* _Exercise details_: Pick out all lines of the entries that include the word "profile" and copy them.

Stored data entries

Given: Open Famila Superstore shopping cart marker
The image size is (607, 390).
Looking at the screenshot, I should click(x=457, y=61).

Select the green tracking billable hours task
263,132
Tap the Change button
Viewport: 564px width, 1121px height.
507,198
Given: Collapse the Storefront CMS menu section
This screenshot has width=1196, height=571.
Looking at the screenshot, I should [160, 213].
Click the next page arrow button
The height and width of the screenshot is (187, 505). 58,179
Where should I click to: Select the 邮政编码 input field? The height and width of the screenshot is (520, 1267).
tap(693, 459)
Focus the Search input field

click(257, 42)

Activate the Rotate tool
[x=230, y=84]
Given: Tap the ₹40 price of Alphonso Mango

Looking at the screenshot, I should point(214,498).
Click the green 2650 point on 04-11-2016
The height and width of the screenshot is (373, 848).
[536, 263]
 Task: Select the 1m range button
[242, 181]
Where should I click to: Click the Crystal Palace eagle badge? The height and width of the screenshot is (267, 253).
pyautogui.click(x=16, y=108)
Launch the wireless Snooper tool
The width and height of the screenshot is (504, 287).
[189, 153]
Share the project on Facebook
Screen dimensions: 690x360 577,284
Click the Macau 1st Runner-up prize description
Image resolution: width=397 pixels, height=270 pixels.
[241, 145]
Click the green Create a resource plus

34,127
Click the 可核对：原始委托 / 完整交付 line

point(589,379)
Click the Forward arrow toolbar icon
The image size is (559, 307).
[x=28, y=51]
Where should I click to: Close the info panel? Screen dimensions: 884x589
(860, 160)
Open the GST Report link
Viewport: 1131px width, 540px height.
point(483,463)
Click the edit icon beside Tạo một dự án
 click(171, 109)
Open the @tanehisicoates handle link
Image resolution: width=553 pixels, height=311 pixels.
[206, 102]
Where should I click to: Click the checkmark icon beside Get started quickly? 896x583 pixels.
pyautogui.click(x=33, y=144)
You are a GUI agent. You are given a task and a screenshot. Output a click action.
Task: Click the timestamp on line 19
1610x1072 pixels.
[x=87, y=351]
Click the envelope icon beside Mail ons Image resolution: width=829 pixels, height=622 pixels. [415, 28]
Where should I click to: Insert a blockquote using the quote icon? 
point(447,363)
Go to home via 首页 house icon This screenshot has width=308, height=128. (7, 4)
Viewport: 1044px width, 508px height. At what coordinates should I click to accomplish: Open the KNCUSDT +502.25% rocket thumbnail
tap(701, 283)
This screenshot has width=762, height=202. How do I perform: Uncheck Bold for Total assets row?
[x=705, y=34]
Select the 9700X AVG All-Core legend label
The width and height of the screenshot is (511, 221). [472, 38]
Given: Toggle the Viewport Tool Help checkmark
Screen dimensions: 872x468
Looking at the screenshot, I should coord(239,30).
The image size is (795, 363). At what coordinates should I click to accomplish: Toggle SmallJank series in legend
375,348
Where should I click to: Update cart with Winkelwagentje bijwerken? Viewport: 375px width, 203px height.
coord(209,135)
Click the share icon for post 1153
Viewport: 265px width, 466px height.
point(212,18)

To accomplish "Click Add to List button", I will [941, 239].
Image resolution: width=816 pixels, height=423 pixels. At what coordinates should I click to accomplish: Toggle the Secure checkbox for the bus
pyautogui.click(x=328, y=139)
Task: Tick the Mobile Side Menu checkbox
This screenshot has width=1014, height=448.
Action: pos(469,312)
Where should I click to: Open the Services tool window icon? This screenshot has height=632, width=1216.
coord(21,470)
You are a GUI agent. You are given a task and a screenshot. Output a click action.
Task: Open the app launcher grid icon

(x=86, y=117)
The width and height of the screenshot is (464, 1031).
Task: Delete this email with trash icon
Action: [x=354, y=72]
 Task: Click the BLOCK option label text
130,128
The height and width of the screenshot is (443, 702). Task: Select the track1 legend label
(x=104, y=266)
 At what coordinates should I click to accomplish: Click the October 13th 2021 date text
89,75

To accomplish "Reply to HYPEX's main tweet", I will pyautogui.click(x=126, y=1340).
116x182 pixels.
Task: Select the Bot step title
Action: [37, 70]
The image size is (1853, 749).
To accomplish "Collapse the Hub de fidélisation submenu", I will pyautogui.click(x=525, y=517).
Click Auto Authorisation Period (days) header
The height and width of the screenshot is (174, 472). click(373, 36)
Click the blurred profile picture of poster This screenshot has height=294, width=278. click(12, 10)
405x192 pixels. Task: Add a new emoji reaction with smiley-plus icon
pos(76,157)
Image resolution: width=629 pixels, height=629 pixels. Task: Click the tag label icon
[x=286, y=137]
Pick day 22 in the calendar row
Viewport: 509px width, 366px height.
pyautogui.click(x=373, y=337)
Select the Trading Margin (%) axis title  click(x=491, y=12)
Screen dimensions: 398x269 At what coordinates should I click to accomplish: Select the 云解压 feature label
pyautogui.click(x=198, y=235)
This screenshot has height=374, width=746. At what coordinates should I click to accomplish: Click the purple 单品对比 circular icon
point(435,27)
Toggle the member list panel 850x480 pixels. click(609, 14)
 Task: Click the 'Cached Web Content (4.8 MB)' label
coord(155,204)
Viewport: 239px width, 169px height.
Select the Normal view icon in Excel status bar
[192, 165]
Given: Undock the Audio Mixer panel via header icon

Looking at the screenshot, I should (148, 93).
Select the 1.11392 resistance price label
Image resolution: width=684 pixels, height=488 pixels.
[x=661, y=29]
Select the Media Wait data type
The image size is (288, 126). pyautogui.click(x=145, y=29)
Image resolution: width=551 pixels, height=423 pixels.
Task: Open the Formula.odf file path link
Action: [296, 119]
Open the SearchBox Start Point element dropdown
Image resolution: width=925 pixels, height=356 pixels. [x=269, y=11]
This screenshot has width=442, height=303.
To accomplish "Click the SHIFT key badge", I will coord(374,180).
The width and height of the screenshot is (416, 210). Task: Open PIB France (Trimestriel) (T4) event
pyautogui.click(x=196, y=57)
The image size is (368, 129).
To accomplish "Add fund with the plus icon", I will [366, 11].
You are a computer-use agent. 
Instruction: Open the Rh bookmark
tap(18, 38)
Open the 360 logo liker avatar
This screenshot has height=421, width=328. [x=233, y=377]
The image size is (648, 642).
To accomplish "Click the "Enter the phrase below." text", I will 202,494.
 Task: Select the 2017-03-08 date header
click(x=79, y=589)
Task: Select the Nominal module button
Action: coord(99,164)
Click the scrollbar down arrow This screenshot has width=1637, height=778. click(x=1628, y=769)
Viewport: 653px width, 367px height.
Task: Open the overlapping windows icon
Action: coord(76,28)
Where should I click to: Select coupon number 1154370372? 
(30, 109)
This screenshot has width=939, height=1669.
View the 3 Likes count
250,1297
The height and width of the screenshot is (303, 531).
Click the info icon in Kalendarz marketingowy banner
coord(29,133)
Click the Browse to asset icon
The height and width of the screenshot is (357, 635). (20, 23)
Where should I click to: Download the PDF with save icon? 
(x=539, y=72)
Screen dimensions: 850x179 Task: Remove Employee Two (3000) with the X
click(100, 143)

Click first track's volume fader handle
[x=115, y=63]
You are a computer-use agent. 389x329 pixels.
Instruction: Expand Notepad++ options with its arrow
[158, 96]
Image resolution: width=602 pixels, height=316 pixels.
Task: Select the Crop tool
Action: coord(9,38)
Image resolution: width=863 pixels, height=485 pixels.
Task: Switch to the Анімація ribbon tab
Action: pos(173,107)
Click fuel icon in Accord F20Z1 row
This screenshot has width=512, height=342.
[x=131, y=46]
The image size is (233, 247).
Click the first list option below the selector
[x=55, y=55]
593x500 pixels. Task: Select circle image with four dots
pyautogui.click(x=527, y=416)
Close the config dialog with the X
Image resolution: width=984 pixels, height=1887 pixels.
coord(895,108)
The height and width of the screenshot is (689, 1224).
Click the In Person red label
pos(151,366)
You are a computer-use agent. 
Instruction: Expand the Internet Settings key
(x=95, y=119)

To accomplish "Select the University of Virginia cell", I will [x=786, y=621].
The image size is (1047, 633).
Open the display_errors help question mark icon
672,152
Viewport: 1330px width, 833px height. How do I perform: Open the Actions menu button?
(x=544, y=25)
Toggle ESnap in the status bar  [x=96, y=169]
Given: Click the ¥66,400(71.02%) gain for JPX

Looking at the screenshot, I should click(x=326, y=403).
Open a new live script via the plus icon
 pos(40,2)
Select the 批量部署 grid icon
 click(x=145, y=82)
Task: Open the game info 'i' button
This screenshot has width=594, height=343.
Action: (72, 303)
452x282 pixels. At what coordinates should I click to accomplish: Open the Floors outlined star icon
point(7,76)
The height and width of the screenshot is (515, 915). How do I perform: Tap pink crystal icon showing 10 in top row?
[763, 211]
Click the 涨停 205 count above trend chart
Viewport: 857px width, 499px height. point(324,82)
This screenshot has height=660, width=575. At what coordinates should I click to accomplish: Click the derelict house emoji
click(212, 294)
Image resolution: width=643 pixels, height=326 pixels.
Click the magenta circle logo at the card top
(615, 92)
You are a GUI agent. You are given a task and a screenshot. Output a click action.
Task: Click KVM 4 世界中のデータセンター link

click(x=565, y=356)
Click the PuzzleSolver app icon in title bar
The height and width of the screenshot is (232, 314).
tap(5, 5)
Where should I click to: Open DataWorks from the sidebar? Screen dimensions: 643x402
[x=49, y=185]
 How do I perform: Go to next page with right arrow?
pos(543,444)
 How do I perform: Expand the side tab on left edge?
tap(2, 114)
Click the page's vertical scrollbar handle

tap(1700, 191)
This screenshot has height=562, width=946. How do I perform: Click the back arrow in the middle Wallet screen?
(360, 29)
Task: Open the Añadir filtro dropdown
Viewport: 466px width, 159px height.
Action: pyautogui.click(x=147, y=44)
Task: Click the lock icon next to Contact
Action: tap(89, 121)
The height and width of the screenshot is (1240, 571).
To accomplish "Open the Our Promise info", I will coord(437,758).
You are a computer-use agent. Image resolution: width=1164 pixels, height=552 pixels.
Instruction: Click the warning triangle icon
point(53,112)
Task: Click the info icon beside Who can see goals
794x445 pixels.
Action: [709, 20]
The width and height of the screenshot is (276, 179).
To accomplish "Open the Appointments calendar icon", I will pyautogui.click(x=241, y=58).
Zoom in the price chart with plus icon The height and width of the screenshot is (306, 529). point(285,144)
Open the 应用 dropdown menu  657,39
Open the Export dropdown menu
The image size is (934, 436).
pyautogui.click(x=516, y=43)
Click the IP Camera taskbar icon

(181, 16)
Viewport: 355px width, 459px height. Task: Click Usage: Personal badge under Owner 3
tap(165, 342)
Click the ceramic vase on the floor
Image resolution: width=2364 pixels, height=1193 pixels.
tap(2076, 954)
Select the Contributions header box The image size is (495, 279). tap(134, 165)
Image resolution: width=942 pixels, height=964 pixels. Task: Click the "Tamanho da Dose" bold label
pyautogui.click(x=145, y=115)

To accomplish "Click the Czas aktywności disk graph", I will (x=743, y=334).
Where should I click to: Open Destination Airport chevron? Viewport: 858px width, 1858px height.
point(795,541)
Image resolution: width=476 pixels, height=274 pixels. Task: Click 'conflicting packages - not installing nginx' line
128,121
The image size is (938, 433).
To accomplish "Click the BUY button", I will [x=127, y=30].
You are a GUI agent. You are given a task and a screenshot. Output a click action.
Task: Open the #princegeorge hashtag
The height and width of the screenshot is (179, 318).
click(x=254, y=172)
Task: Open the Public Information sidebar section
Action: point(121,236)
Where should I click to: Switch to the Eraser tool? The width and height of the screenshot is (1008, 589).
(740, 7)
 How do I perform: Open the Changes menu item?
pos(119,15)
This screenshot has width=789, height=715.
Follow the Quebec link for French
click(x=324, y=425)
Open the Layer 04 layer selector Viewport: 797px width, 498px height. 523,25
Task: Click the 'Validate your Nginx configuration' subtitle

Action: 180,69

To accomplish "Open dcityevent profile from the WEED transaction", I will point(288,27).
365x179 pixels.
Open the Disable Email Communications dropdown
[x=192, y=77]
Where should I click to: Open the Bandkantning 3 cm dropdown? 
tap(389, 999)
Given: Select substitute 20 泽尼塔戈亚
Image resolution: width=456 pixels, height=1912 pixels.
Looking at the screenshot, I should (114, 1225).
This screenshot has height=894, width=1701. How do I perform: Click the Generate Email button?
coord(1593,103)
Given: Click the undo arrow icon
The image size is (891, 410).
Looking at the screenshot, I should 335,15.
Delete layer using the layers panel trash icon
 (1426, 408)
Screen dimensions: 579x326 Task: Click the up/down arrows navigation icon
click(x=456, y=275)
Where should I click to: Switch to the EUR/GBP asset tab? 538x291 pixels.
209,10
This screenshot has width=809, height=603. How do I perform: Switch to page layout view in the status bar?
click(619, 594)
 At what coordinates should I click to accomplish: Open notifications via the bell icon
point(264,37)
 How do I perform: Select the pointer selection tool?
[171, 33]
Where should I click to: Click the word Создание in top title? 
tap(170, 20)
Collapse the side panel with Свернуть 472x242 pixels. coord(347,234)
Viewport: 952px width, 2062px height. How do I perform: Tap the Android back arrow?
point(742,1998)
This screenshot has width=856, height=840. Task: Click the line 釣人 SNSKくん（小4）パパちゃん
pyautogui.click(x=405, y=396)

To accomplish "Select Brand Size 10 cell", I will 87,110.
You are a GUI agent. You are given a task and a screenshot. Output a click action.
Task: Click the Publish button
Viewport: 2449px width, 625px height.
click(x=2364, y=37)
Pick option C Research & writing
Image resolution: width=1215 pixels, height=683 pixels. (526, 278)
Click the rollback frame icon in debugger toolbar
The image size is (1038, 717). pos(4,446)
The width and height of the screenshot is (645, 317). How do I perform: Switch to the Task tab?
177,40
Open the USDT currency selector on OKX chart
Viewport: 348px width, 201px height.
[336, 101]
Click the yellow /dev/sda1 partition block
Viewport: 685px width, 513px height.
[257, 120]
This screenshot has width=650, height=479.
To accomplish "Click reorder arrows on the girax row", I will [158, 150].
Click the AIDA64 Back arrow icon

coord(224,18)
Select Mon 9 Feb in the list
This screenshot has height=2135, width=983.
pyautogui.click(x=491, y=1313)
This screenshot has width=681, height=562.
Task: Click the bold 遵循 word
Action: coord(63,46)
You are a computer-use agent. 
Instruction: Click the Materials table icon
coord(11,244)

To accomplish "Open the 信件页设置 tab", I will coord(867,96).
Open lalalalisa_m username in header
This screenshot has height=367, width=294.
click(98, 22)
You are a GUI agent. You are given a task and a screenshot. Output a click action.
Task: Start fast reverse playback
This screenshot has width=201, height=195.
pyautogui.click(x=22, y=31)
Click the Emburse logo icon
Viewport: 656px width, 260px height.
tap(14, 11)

* _Response to this task_:
Click the blurred profile picture of poster This screenshot has height=294, width=278. click(12, 10)
To accomplish "Open dcityevent profile from the WEED transaction", I will point(288,27).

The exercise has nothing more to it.